Next, TALEN-injected embryos were raised to adulthood and then genotyped by fin clipping to identify potential founders. Of 54 fish screened we could identify 25 fish with somatic ctnna1 mutations. Individual mutant fish were outcrossed to wild-type fish and the offspring checked for germline transmission of mutations. While individuals showed different germline transmission rates, of the 87 embryos screened from crosses of potential founders with wild-type, 16 embryos (18%) were found to be heterozygous for TALEN-generated ctnna1 mutant alleles. TALENs induce double-stranded breaks at the target site, which due to the error-prone non-homologous end-joining mechanism results in indel mutations (Cermak et al., 2011). Only deletion Δ8 caused a non-sense mutation, leading to a premature stop codon after Threonine37, which resides 5′ to the β-catenin-binding domain and actin-binding domain (Fig. 1C). The α-catenin fragment resulting from this mutated allele contains no known interaction sites and is thus most likely a null mutation. Therefore from this point on, the line carrying the ctnna1Δ8 allele is designated as ctnna1hu10414 and is the main ctnna1 mutant described further. In conclusion, we generated an αE-catenin null allele which we used to investigate the effect of loss of αE-catenin by incrossing heterozygous mutants.

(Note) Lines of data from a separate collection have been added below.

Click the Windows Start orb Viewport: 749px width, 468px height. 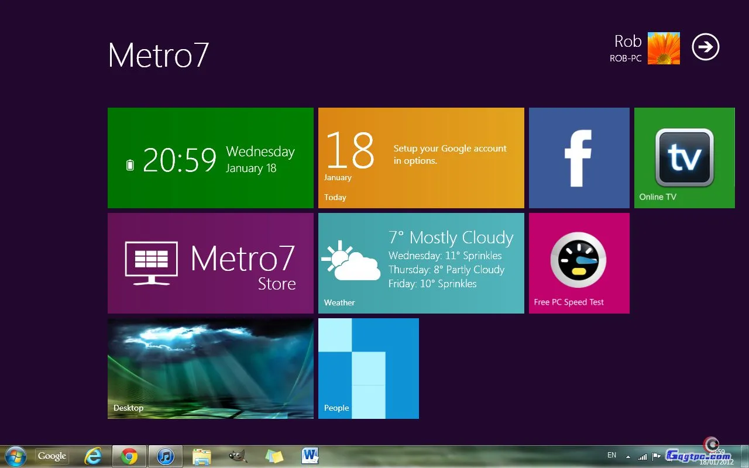tap(15, 456)
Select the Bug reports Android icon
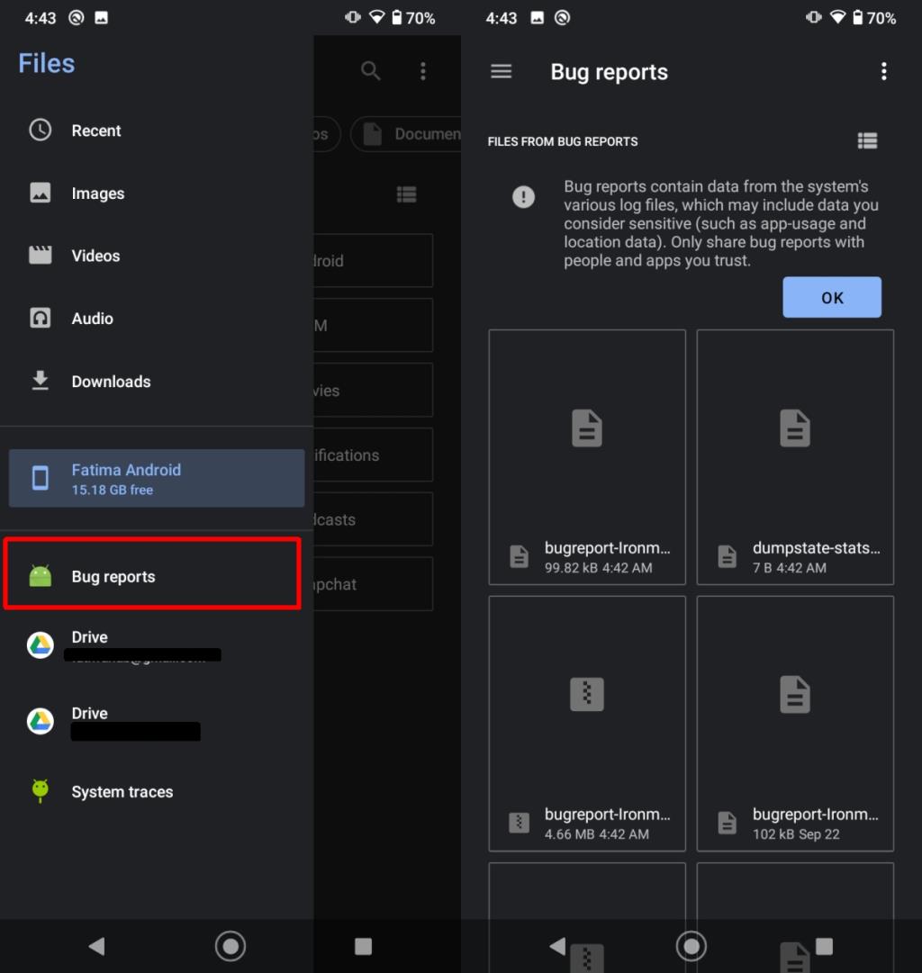 pyautogui.click(x=40, y=575)
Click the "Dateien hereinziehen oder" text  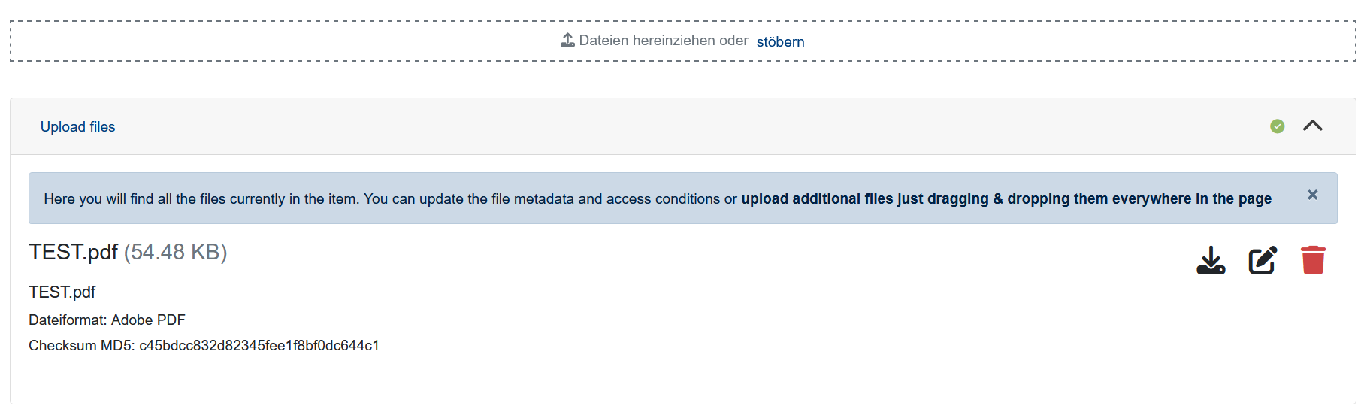[x=663, y=41]
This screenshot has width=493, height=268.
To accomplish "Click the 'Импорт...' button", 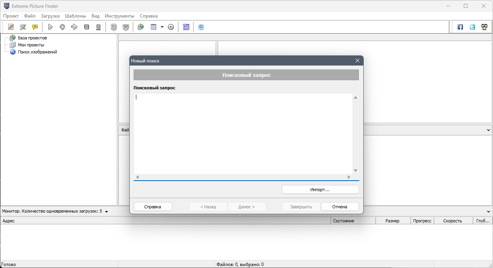I will (x=320, y=189).
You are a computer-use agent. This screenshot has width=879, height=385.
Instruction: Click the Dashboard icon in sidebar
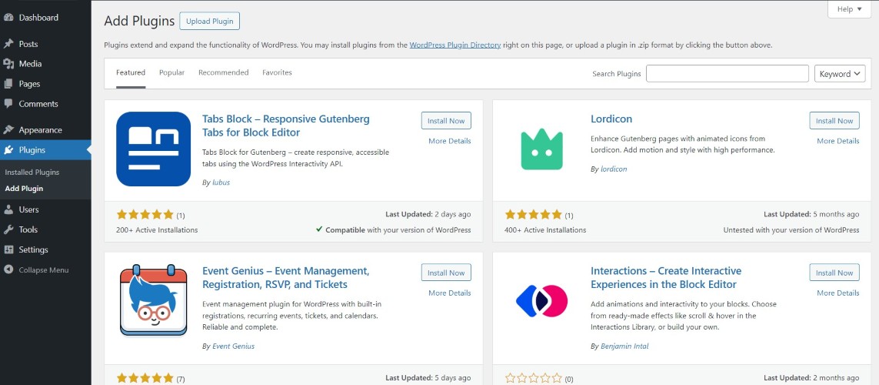(8, 17)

Depletion of zygotic ctnna1 causes loss of epithelial barrier function

Zygotic ctnna1 mutants show no major defects during cleavage or epiboly stages. In contrast, during somitogenesis, tissue rupture and subsequent swelling of the yolk was observed, leading to a striking embryonic lethal phenotype in which the yolk and cells of the embryo proper have undergone lysis (Fig. 2A, stills from time-lapse sequence, and Movie 1). Prior to embryo lysis, slight embryo deformations can be visible as indentations compared to the normally spherical morphology of the embryo at this stage (Fig. 2B, top). In addition, ruptured weak points in the external epiblast can be observed as black spots. This tissue rupturing did not occur in a fixed location in the embryo, but occurred in diverse regions in different embryos, such as on the lateral epithelium overlaying the yolk or near the forming tailbud (Fig. 2B, bottom). Furthermore, not all embryos undergo lysis at the same time (Fig. 2C), indicating that tissue rupture seemed not restricted to a particular tissue or developmental process but rather occurs stochastically due to gradual loss of tissue integrity. We reasoned that tissue rupture is caused by a perturbed epithelial barrier due to loss of functional adherens junctions. This in turn would increase the osmotic pressure and induce the observed swelling of the yolk. To test this, we transferred embryos at 50% epiboly stage from regular E3 embryo medium to isotonic Ringer's buffer. Under these conditions most mutants did not undergo tissue rupturing, but survived until after 24 hpf. However, unlike wild-type or heterozygous siblings, the cells of these ctnna1 mutant embryos show a very rounded morphology at this time point, indicating a lack of functional adherens junctions (Fig. 2D). By injecting αE-catenin mRNA into offspring of incrossed ctnna1 heterozygous mutants at the one-cell stage, we were able to rescue the embryo lysis seen in zygotic ctnna1 homozygous mutants in a dose-dependent manner (Fig. 2E), further confirming that this phenotype is indeed caused by loss of α-catenin. Rescued ctnna1 embryos survive and look indistinguishable from non-injected control embryos until at least 24 hpf, after which the outer epithelium starts to undergo lysis. This is most likely attributed to a gradual loss of injected α-catenin mRNA and subsequent loss of functional protein. These results demonstrate that ctnna1 is essential for the maintenance of a functional epithelium, which in turn is crucial for zebrafish embryonic development.

Fig. 2.

Fig. 2.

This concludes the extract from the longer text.